**Exercise prompt**
In the stretch from the line containing "Task: Clear all" through the end of the entries, rename every instance of "screenshot" to "screen capture" and give those lines again with nothing else altered, leaving out the pictures.
━━━
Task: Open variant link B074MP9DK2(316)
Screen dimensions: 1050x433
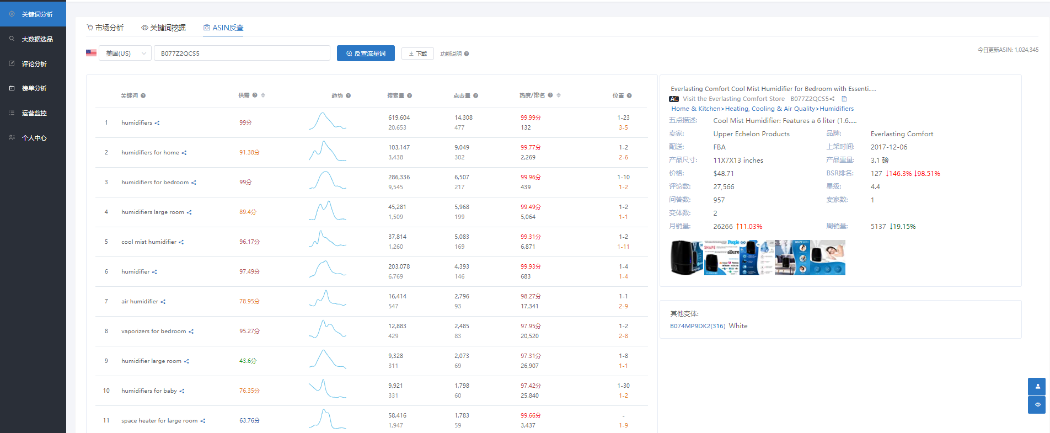Action: 698,326
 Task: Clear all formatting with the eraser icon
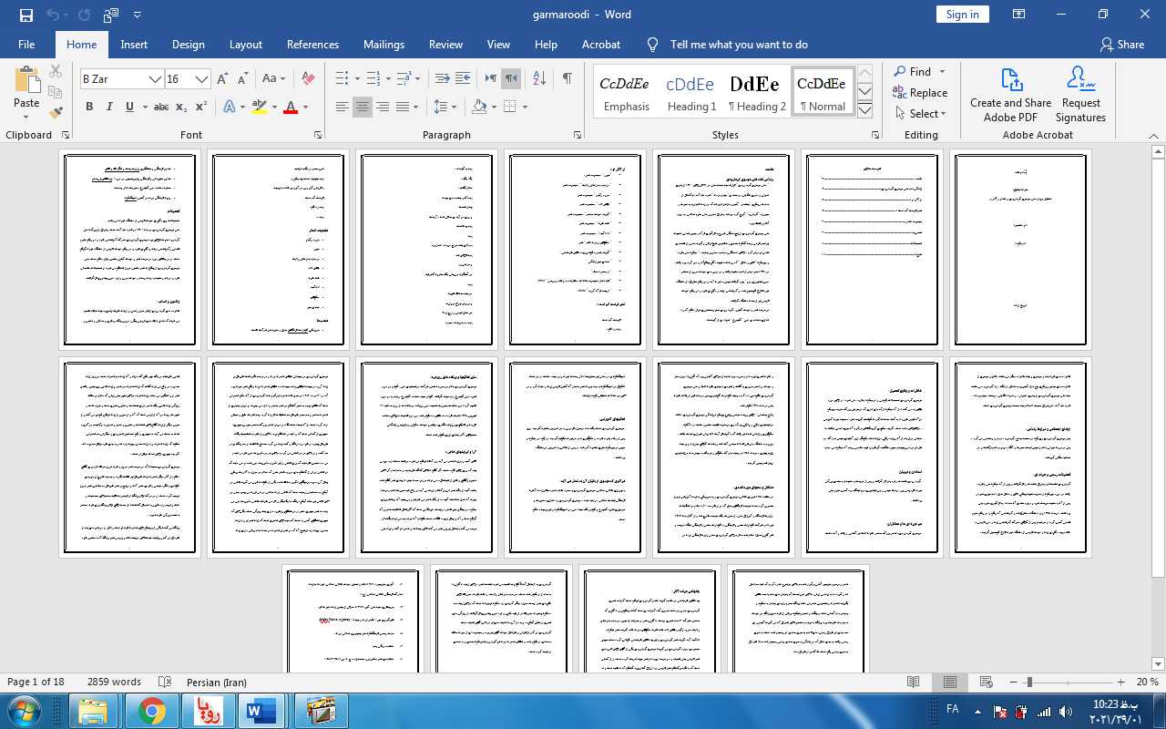click(x=308, y=78)
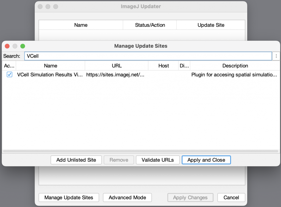Screen dimensions: 281x207
Task: Click the Di... column header
Action: 184,66
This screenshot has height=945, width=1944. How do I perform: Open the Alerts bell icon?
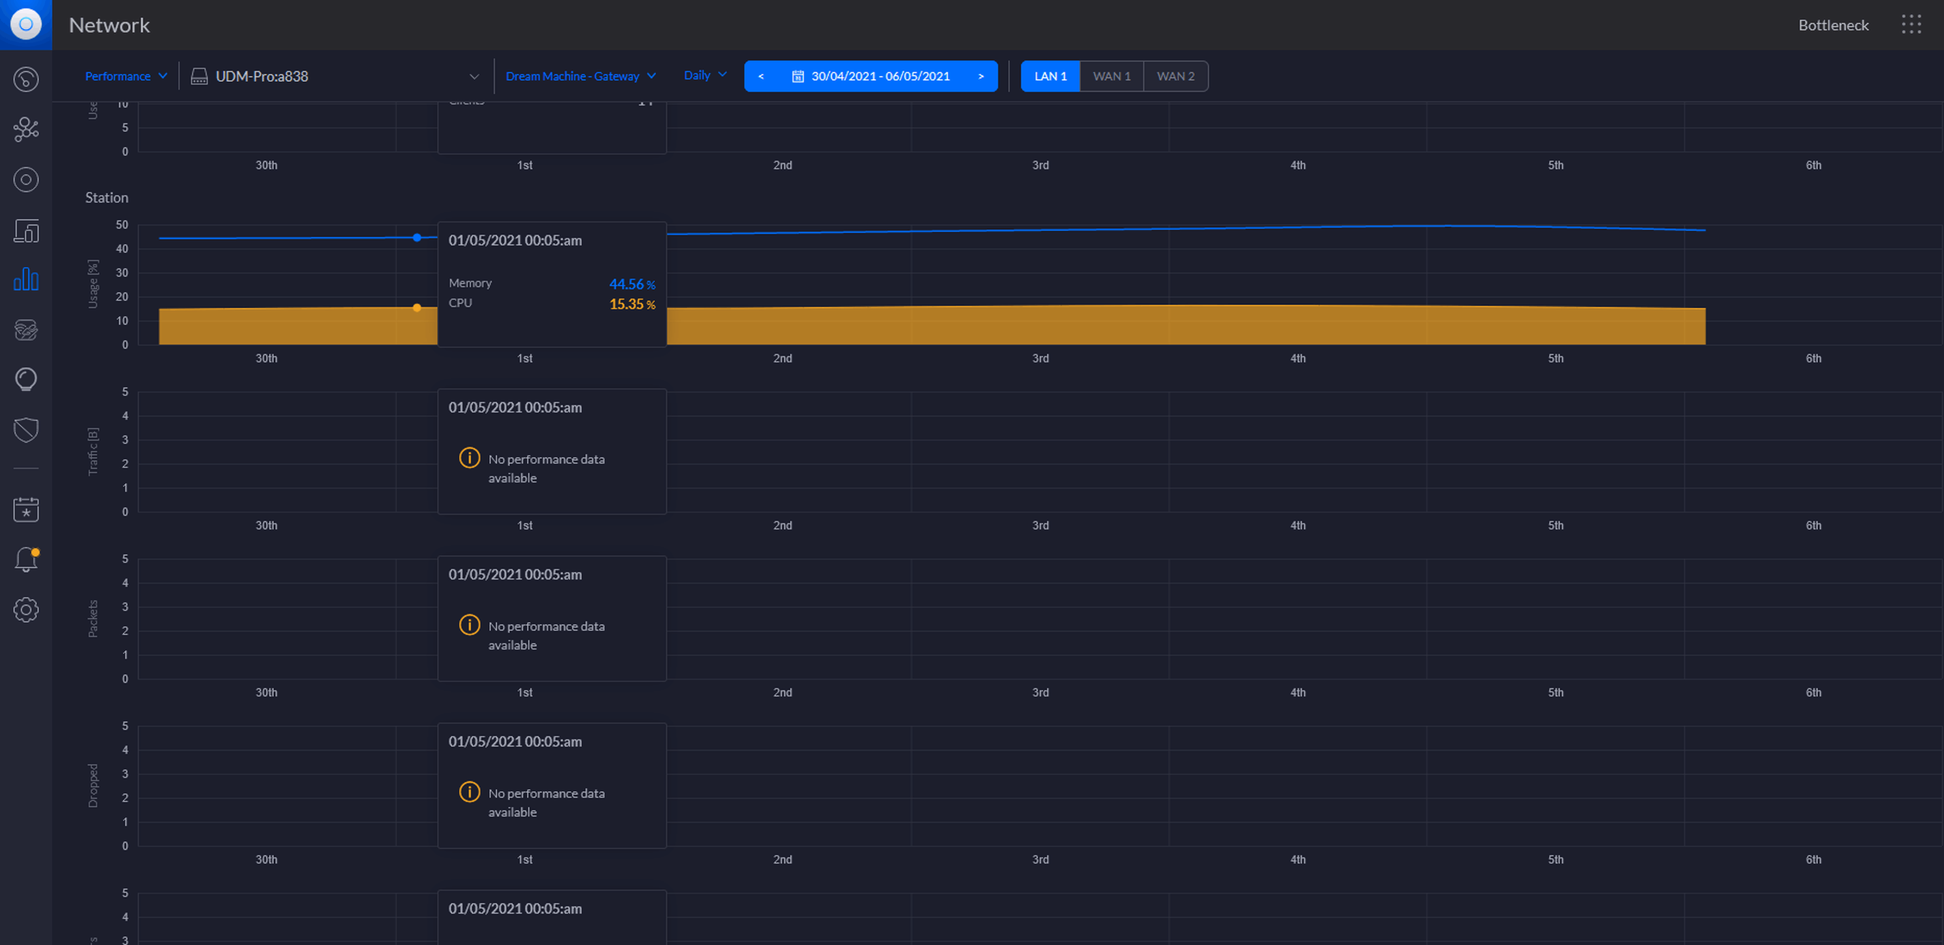(26, 559)
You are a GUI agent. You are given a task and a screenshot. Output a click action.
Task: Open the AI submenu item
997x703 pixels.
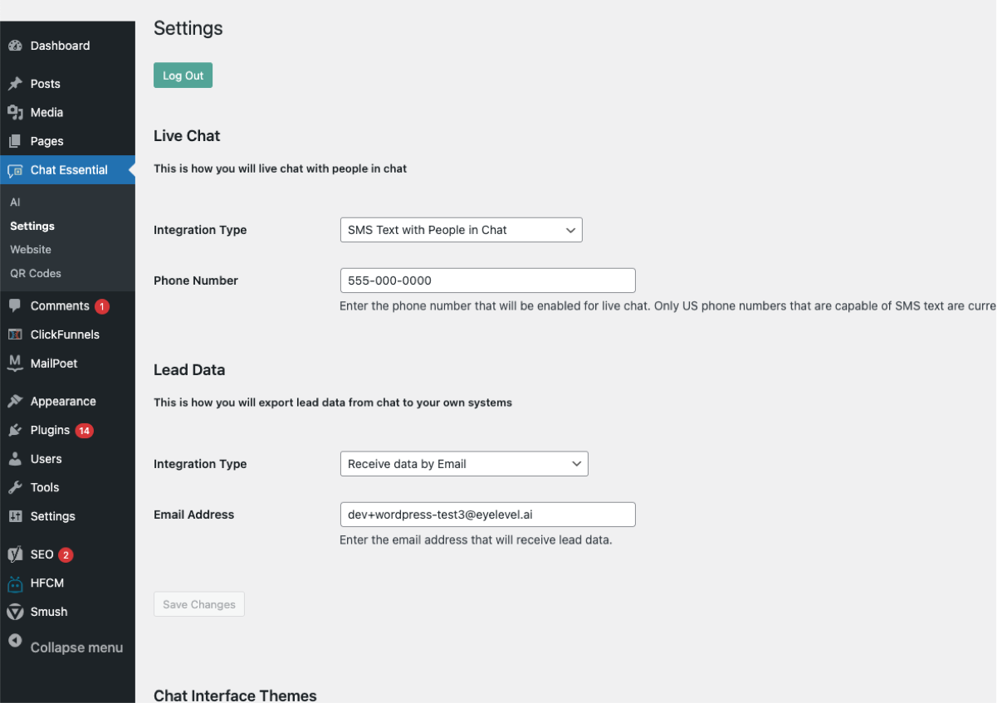tap(15, 203)
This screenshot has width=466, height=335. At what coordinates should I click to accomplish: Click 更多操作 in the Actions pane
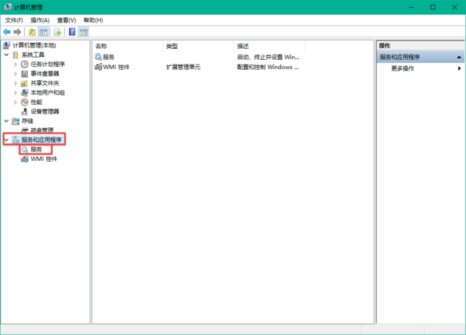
━━━
**Solution to the exercise**
 Task: Clear all formatting with the eraser icon
click(x=308, y=78)
Screen dimensions: 281x207
Task: Click the Di... column header
Action: 184,66
This screen capture has height=945, width=1944. How do I perform: Open the Alerts bell icon?
(26, 559)
You are a GUI agent. You are given a task and a screen capture. Output a click action.
Task: Open the AI submenu item
997x703 pixels.
tap(15, 203)
This screen capture has width=466, height=335. At what coordinates should I click to accomplish: Click 更多操作 in the Actions pane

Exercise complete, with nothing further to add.